## Your task
Copy every line of the items below word for word, but leave the pictures out.

Page and screen pointing data:
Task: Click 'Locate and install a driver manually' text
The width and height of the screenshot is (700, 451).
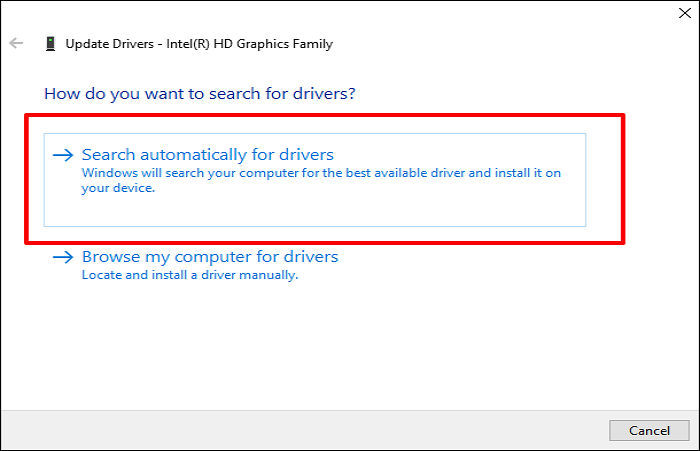Action: (x=190, y=274)
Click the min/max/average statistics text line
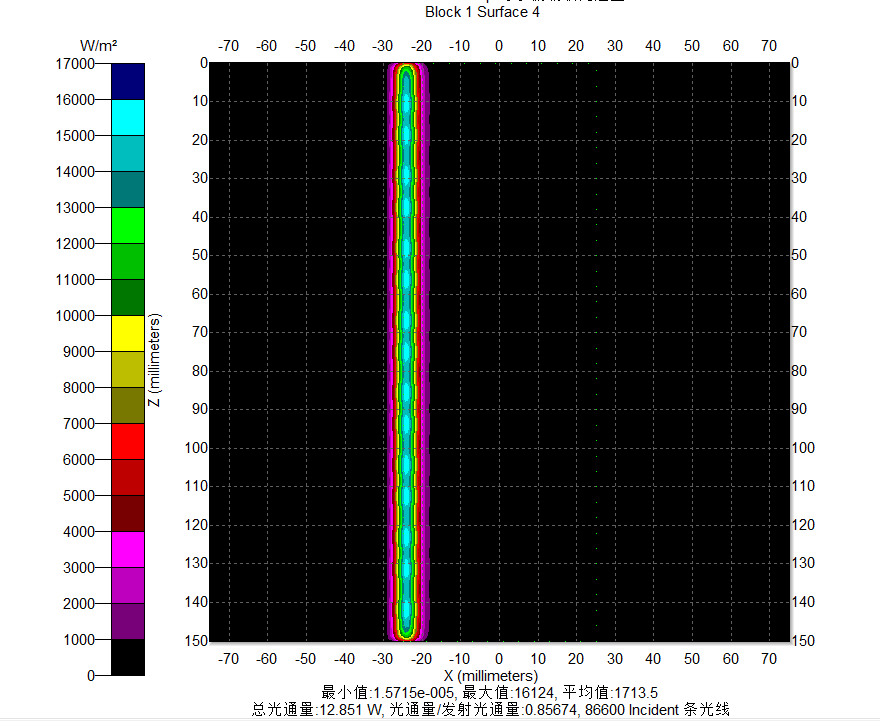The height and width of the screenshot is (721, 880). [489, 692]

## The reply
Task: Click 'Locate and install a driver manually' text
The width and height of the screenshot is (700, 451).
Action: (x=190, y=274)
Click the min/max/average statistics text line
The height and width of the screenshot is (721, 880). [489, 692]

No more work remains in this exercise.